Il fallut certainement plusieurs mois à Emil Holm, un de ces bienheureux peintres danois de la fin de l’Âge d’or, pour peindre soigneusement toutes ces feuilles, une par une. C’était durant un voyage de 6 ans en Sicile, qu’il quittait en 1863 pour retourner à Copenhague où il mourait dans l’année, à 40 ans.
C’est pourquoi on voit peu de Holm dans les musées ou les salles de vente (une douzaine en 30 ans) ; le musée national du Danemark (SMK) ne possède qu’une série de dessins de Sicile (pas même reproduits) et son portrait gravé par un collègue ; le musée de Boston (MFA) reproduit chichement une vue de Messine de 1859 où on ne peut même pas compter les feuilles des arbres. 

Cette vue de Palerme d’Emil Holm vient de disparaitre chez Bruun-Rasmussen, à Lyngby près de Copenhague, contre 50 000$ environ, 2 à 3 fois l’estimation. C’était le 30 octobre dernier.

vendredi 7 novembre 2025

Hey, enfin ? Certes !

   Pour l’instant la meilleure reproduction du panneau central du triptyque de Jean Hey après restauration, extorquée sur internet avec difficulté
 mais sans violence ni effraction.


Il est rare, et toujours émouvant, de recevoir un courriel de Madame la présidente du musée du Louvre en personne. C’est arrivé ce mois-ci. 

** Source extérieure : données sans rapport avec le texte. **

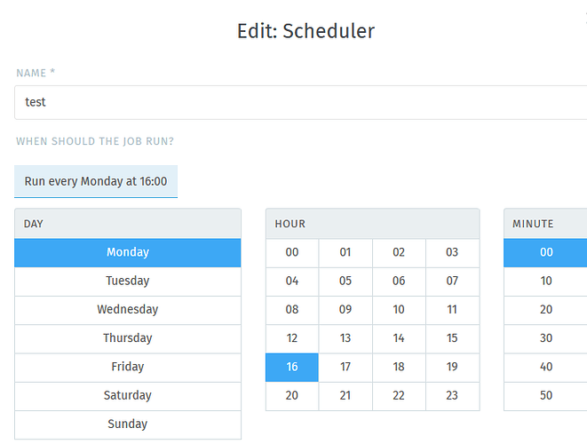Choose minute 10 in the Minute column
This screenshot has width=587, height=444.
click(x=546, y=281)
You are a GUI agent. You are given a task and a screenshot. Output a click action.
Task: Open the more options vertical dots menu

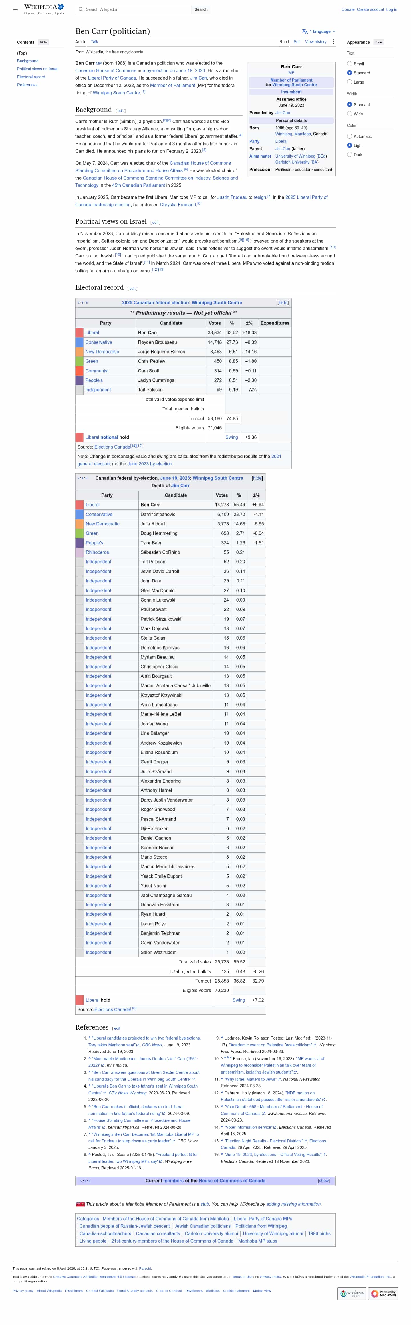click(333, 42)

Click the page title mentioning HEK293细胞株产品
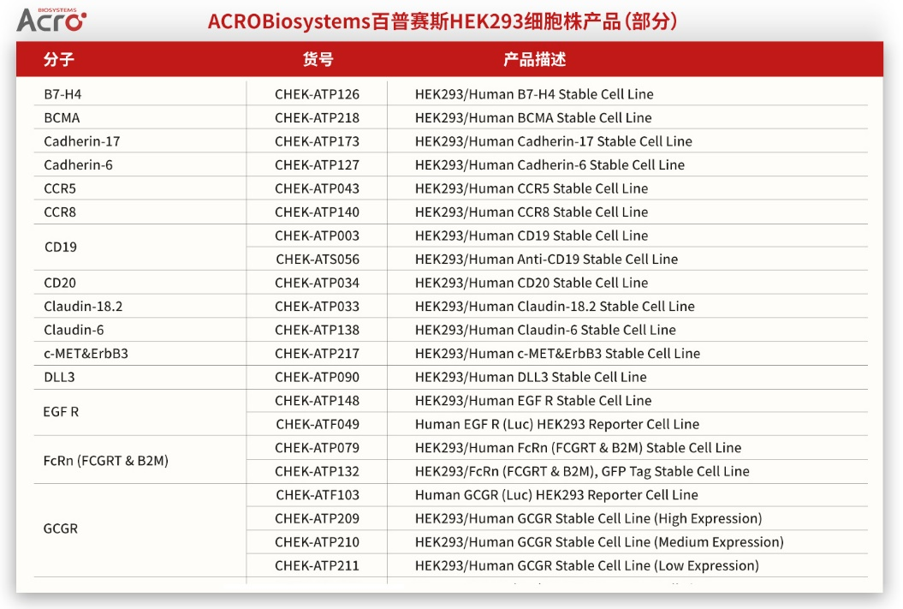(x=443, y=21)
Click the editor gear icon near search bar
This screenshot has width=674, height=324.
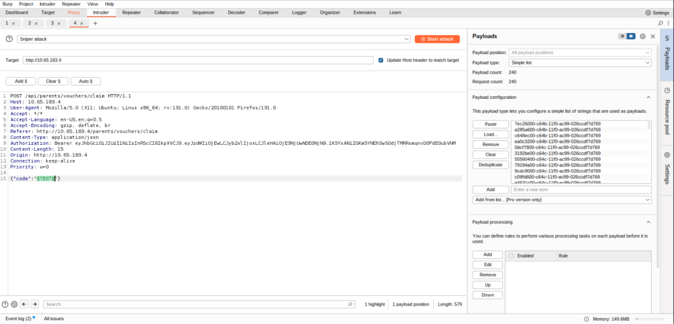14,304
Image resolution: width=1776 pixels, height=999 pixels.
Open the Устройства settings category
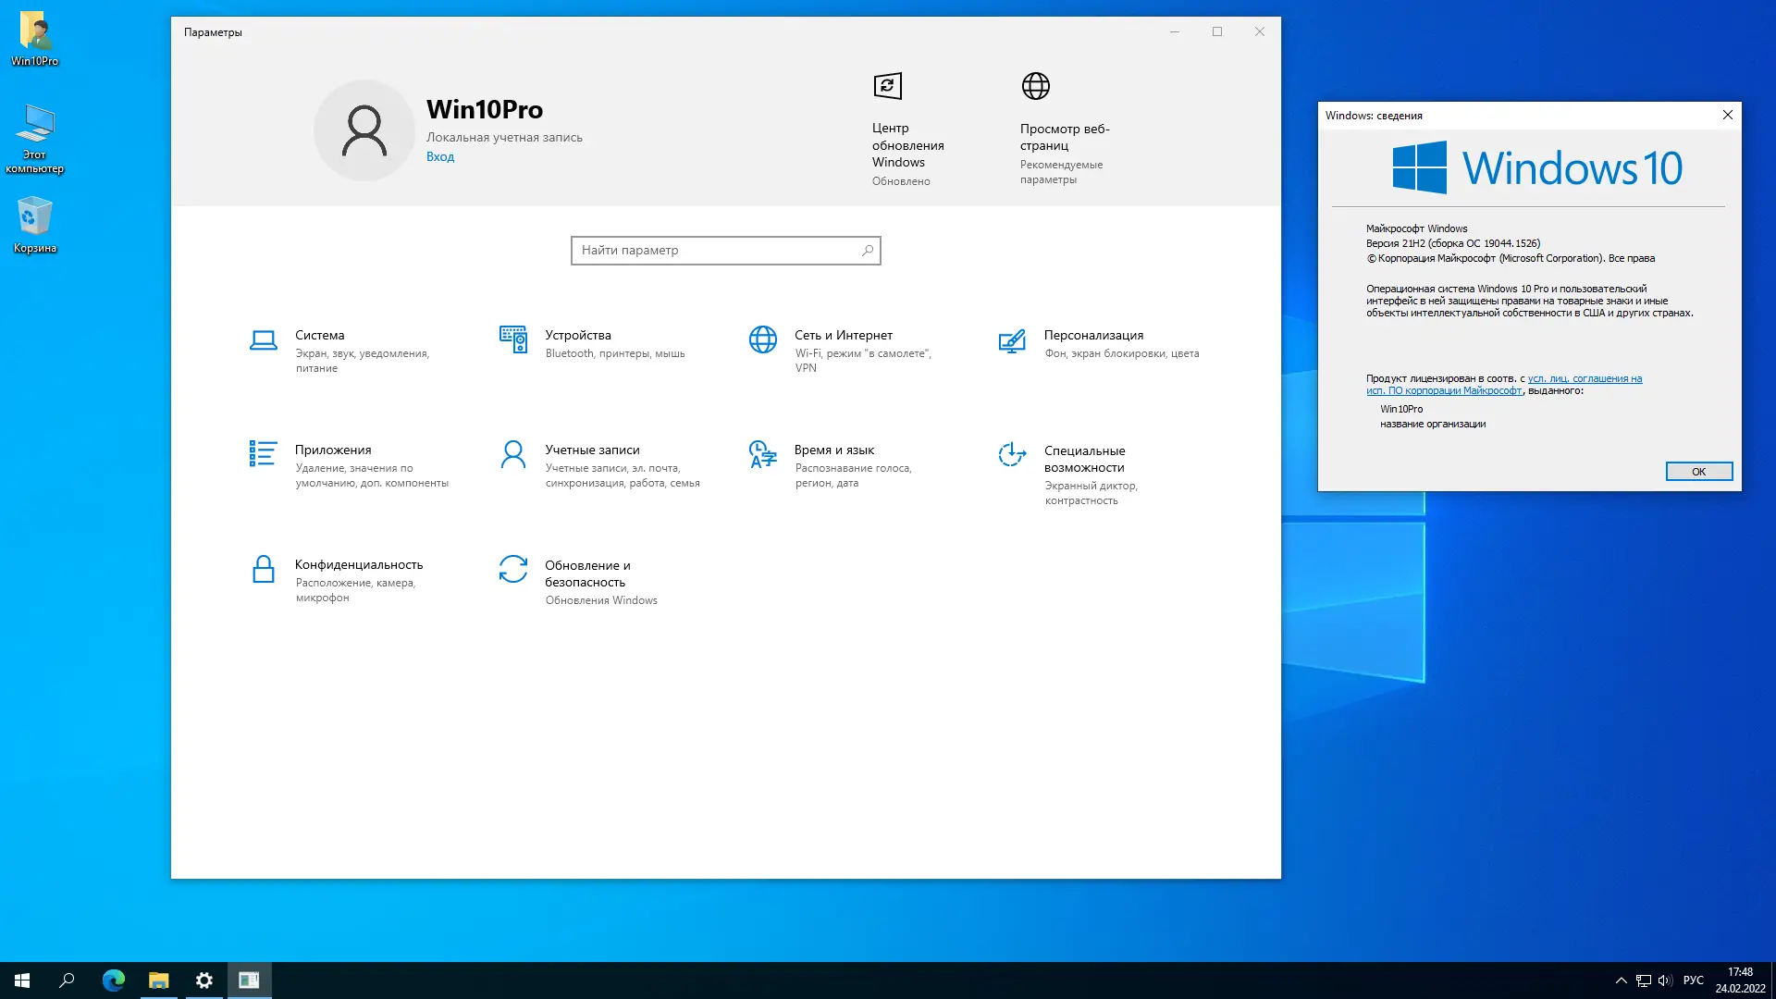pyautogui.click(x=577, y=336)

Bien sûr elle l’a aussi publié sur son site pour les non abonnés. C'était pour nous réconforter suite au cambriolage cocasse de quelques pierreries historiques. Elle nous assure, après cette épreuve particulièrement difficile et malgré la meurtrissure causée par le drame que la mission du musée est, et sera toujours, de conserver, partager et transmettre les collections. 

Inutile de nous le rappeler. Il était évident, à l’aisance du déroulement du vol, en plein jour et par des amateurs, que la mission "partager et transmettre" était pleinement honorée. 


Puis la présidente en profite pour nous vanter quelques babioles qui se vendent au Louvre et surtout son exposition Jacques-Louis David. À la présentation austère et minimale qu’elle en fait, on sent monter une envie irrépressible de ne pas y aller.

David, c'est Le Peintre Français. Il n'y a pas plus officiel. Passéiste, théâtral et pompeux, on le dit aujourd'hui "peintre engagé", qualificatif toujours flatteur et qui évite de préciser qu’il a illustré servilement quasiment tous les pouvoirs.

On le ressort pour toute commémoration d’évènement historique. Là, c’est le bicentenaire de sa mort. L’exposer était une sorte d’obligation administrative, et puis c'est le Louvre qui possède ses œuvres majeures, ses immenses tartines insipides et assommantes qui ne passeraient par les portes d’aucun autre musée.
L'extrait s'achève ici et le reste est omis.